_GIVEN REQUEST_:
Convert every line of the records below into a Markdown table with two columns, Row and Line. Number each row and skip blank lines.

--- start of STORED RECORDS ---

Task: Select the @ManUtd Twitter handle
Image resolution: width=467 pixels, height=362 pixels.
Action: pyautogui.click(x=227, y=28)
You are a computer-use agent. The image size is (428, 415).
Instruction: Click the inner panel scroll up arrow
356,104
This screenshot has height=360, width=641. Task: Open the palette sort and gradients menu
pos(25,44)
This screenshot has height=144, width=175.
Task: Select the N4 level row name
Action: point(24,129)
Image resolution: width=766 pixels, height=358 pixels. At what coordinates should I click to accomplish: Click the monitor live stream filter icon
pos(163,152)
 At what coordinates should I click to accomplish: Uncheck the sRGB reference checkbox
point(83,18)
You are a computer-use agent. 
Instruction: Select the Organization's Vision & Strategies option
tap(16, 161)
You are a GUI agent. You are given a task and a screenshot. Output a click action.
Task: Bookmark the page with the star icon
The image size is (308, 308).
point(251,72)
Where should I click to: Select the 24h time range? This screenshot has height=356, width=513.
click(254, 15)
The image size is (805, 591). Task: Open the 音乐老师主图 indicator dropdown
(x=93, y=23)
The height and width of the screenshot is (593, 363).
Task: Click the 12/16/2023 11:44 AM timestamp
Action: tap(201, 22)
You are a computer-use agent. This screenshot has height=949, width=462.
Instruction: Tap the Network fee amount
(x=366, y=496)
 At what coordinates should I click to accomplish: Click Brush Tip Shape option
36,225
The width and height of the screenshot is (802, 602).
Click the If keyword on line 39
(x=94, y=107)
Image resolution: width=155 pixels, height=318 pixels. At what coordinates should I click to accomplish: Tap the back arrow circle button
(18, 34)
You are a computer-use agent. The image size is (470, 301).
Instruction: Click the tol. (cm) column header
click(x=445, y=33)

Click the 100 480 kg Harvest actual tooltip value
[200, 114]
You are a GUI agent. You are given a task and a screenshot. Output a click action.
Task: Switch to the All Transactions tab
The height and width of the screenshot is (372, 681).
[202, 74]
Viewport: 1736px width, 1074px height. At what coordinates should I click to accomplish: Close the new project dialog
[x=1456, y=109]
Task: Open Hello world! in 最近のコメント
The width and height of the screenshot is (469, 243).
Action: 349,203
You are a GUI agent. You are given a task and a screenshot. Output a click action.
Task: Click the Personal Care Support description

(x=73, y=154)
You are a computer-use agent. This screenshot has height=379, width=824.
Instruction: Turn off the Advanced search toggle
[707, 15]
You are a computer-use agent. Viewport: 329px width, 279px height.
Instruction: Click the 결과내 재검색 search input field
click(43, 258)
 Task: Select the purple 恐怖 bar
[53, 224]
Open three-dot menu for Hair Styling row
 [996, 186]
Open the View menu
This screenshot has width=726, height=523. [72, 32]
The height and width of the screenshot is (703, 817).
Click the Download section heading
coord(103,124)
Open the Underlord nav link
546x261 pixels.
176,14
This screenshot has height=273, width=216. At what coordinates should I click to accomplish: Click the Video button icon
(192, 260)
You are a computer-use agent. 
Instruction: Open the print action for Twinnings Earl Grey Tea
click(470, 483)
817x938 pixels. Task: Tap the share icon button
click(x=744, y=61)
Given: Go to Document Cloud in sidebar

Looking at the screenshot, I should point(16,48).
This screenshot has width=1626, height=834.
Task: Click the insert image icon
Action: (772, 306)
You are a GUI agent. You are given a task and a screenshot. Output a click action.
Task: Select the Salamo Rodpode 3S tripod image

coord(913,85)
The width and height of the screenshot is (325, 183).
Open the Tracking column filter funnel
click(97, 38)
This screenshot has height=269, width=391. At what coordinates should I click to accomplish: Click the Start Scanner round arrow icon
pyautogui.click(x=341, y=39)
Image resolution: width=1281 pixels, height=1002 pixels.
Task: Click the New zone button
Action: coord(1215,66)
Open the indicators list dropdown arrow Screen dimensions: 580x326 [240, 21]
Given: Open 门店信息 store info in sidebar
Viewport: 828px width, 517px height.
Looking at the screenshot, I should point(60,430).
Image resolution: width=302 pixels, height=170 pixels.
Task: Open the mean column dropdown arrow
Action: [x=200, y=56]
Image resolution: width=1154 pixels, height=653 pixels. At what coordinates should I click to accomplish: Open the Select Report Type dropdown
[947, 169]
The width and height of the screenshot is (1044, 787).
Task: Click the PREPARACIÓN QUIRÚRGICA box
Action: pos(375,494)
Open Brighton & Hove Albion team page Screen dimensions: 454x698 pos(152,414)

--- end of STORED RECORDS ---

_EXERCISE RESULT_:
| Row | Line |
|---|---|
| 1 | Task: Select the @ManUtd Twitter handle |
| 2 | Image resolution: width=467 pixels, height=362 pixels. |
| 3 | Action: pyautogui.click(x=227, y=28) |
| 4 | You are a computer-use agent. The image size is (428, 415). |
| 5 | Instruction: Click the inner panel scroll up arrow |
| 6 | 356,104 |
| 7 | This screenshot has height=360, width=641. Task: Open the palette sort and gradients menu |
| 8 | pos(25,44) |
| 9 | This screenshot has height=144, width=175. |
| 10 | Task: Select the N4 level row name |
| 11 | Action: point(24,129) |
| 12 | Image resolution: width=766 pixels, height=358 pixels. At what coordinates should I click to accomplish: Click the monitor live stream filter icon |
| 13 | pos(163,152) |
| 14 |  At what coordinates should I click to accomplish: Uncheck the sRGB reference checkbox |
| 15 | point(83,18) |
| 16 | You are a computer-use agent.  |
| 17 | Instruction: Select the Organization's Vision & Strategies option |
| 18 | tap(16, 161) |
| 19 | You are a GUI agent. You are given a task and a screenshot. Output a click action. |
| 20 | Task: Bookmark the page with the star icon |
| 21 | The image size is (308, 308). |
| 22 | point(251,72) |
| 23 | Where should I click to: Select the 24h time range? This screenshot has height=356, width=513. |
| 24 | click(254, 15) |
| 25 | The image size is (805, 591). Task: Open the 音乐老师主图 indicator dropdown |
| 26 | (x=93, y=23) |
| 27 | The height and width of the screenshot is (593, 363). |
| 28 | Task: Click the 12/16/2023 11:44 AM timestamp |
| 29 | Action: tap(201, 22) |
| 30 | You are a computer-use agent. This screenshot has height=949, width=462. |
| 31 | Instruction: Tap the Network fee amount |
| 32 | (x=366, y=496) |
| 33 |  At what coordinates should I click to accomplish: Click Brush Tip Shape option |
| 34 | 36,225 |
| 35 | The width and height of the screenshot is (802, 602). |
| 36 | Click the If keyword on line 39 |
| 37 | (x=94, y=107) |
| 38 | Image resolution: width=155 pixels, height=318 pixels. At what coordinates should I click to accomplish: Tap the back arrow circle button |
| 39 | (18, 34) |
| 40 | You are a computer-use agent. The image size is (470, 301). |
| 41 | Instruction: Click the tol. (cm) column header |
| 42 | click(x=445, y=33) |
| 43 | Click the 100 480 kg Harvest actual tooltip value |
| 44 | [200, 114] |
| 45 | You are a GUI agent. You are given a task and a screenshot. Output a click action. |
| 46 | Task: Switch to the All Transactions tab |
| 47 | The height and width of the screenshot is (372, 681). |
| 48 | [202, 74] |
| 49 | Viewport: 1736px width, 1074px height. At what coordinates should I click to accomplish: Close the new project dialog |
| 50 | [x=1456, y=109] |
| 51 | Task: Open Hello world! in 最近のコメント |
| 52 | The width and height of the screenshot is (469, 243). |
| 53 | Action: 349,203 |
| 54 | You are a GUI agent. You are given a task and a screenshot. Output a click action. |
| 55 | Task: Click the Personal Care Support description |
| 56 | (x=73, y=154) |
| 57 | You are a computer-use agent. This screenshot has height=379, width=824. |
| 58 | Instruction: Turn off the Advanced search toggle |
| 59 | [707, 15] |
| 60 | You are a computer-use agent. Viewport: 329px width, 279px height. |
| 61 | Instruction: Click the 결과내 재검색 search input field |
| 62 | click(43, 258) |
| 63 |  Task: Select the purple 恐怖 bar |
| 64 | [53, 224] |
| 65 | Open three-dot menu for Hair Styling row |
| 66 |  [996, 186] |
| 67 | Open the View menu |
| 68 | This screenshot has width=726, height=523. [72, 32] |
| 69 | The height and width of the screenshot is (703, 817). |
| 70 | Click the Download section heading |
| 71 | coord(103,124) |
| 72 | Open the Underlord nav link |
| 73 | 546x261 pixels. |
| 74 | 176,14 |
| 75 | This screenshot has height=273, width=216. At what coordinates should I click to accomplish: Click the Video button icon |
| 76 | (192, 260) |
| 77 | You are a computer-use agent.  |
| 78 | Instruction: Open the print action for Twinnings Earl Grey Tea |
| 79 | click(470, 483) |
| 80 | 817x938 pixels. Task: Tap the share icon button |
| 81 | click(x=744, y=61) |
| 82 | Given: Go to Document Cloud in sidebar |
| 83 | Looking at the screenshot, I should point(16,48). |
| 84 | This screenshot has width=1626, height=834. |
| 85 | Task: Click the insert image icon |
| 86 | Action: (772, 306) |
| 87 | You are a GUI agent. You are given a task and a screenshot. Output a click action. |
| 88 | Task: Select the Salamo Rodpode 3S tripod image |
| 89 | coord(913,85) |
| 90 | The width and height of the screenshot is (325, 183). |
| 91 | Open the Tracking column filter funnel |
| 92 | click(97, 38) |
| 93 | This screenshot has height=269, width=391. At what coordinates should I click to accomplish: Click the Start Scanner round arrow icon |
| 94 | pyautogui.click(x=341, y=39) |
| 95 | Image resolution: width=1281 pixels, height=1002 pixels. |
| 96 | Task: Click the New zone button |
| 97 | Action: coord(1215,66) |
| 98 | Open the indicators list dropdown arrow Screen dimensions: 580x326 [240, 21] |
| 99 | Given: Open 门店信息 store info in sidebar |
| 100 | Viewport: 828px width, 517px height. |
| 101 | Looking at the screenshot, I should point(60,430). |
| 102 | Image resolution: width=302 pixels, height=170 pixels. |
| 103 | Task: Open the mean column dropdown arrow |
| 104 | Action: [x=200, y=56] |
| 105 | Image resolution: width=1154 pixels, height=653 pixels. At what coordinates should I click to accomplish: Open the Select Report Type dropdown |
| 106 | [947, 169] |
| 107 | The width and height of the screenshot is (1044, 787). |
| 108 | Task: Click the PREPARACIÓN QUIRÚRGICA box |
| 109 | Action: pos(375,494) |
| 110 | Open Brighton & Hove Albion team page Screen dimensions: 454x698 pos(152,414) |